In the early 1980’s, while attending a business meeting in San Francisco, Martin Rosenberg came across a small group of vintage Polish film, theater and circus posters in a rarely accessed art storage file of a poster gallery. He recognized that the images didn’t conform to any design styles in Europe he was familiar with. The language was Polish and the posters were produced in the 1960’s and 1970’s. A few phone calls made on the following morning confirmed their Polish provenance. More exciting, however, was the feedback from a Chicago based art director of an international advertising firm that these were images appearing in their Graphis Annual publications and the innovative concepts in these award-winning posters were heavily borrowed over many decades by other graphic designers.
Martin acquired the entire lot of posters, feeling strongly that here was a genre of fine art poster design relatively unknown in the Americas. Research validated that there were no major collections, and only modest examples in institutions such as Chicago’s Polish Museum of America, The Museum of Modern Art in New York and The Library of Congress in Washington, D.C.

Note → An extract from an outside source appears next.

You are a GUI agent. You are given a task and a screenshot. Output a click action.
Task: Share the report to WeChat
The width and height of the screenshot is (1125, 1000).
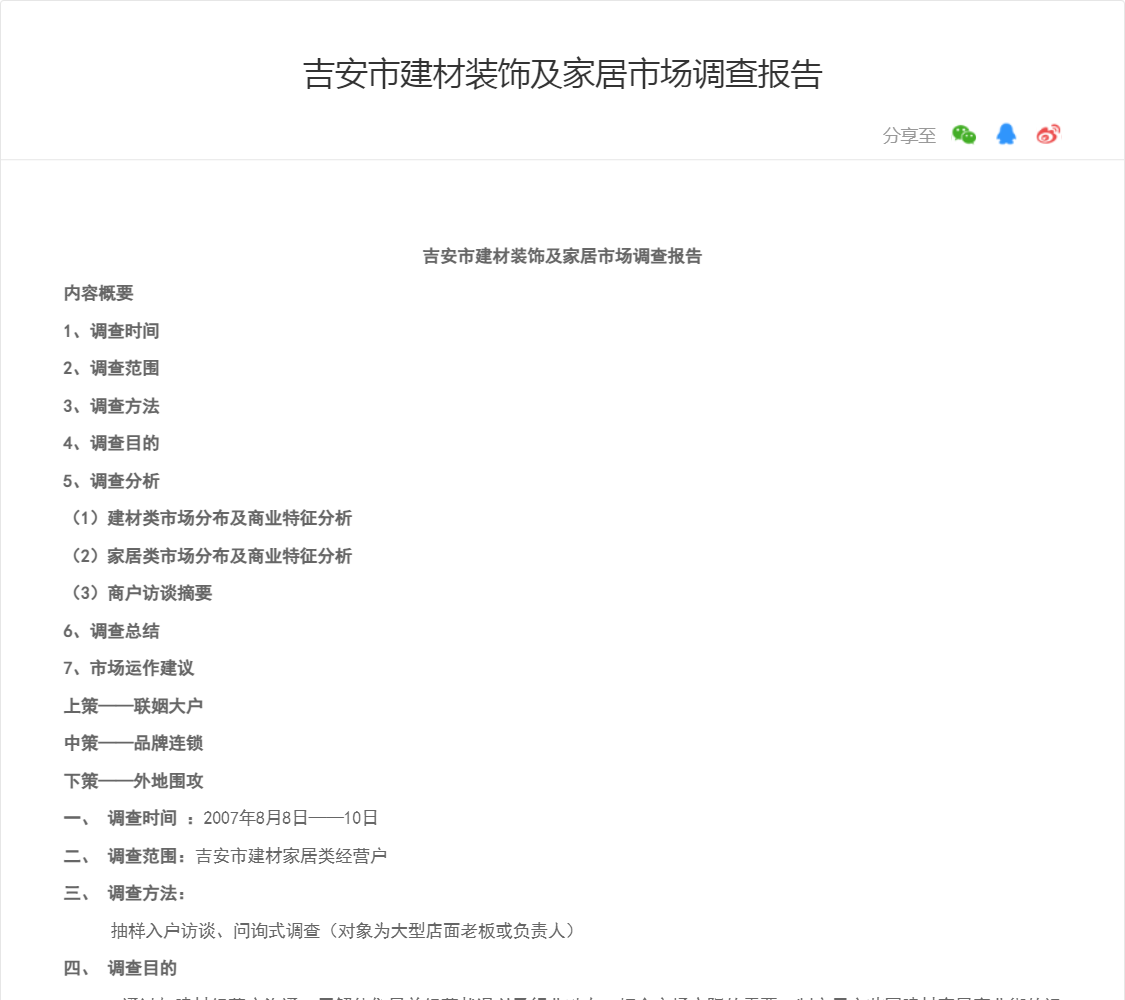click(x=964, y=135)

When the sources for more information seemed exhausted in the U.S., Martin began extensive travel to Poland. Over the next nearly three decades, he developed relationships with artists, professors, museums, collectors and graphic designers from whom he could build a deep knowledge of the history of Polish posters and the historical context in which they were created.
Until the Solidarity movement removed the Communist regime from power and international shipping became reliable, Martin hand carried all the posters acquired in Europe back to the U.S. The first public exhibition he produced was for the Polish Museum of America in 1990---it was the largest showing of vintage Polish posters ever presented outside of Warsaw. Martin went on to produce many exhibitions, author articles, co-produce books, lecture and serve as executive producer and art consultant for the documentary film on the Polish poster, Freedom On The Fence.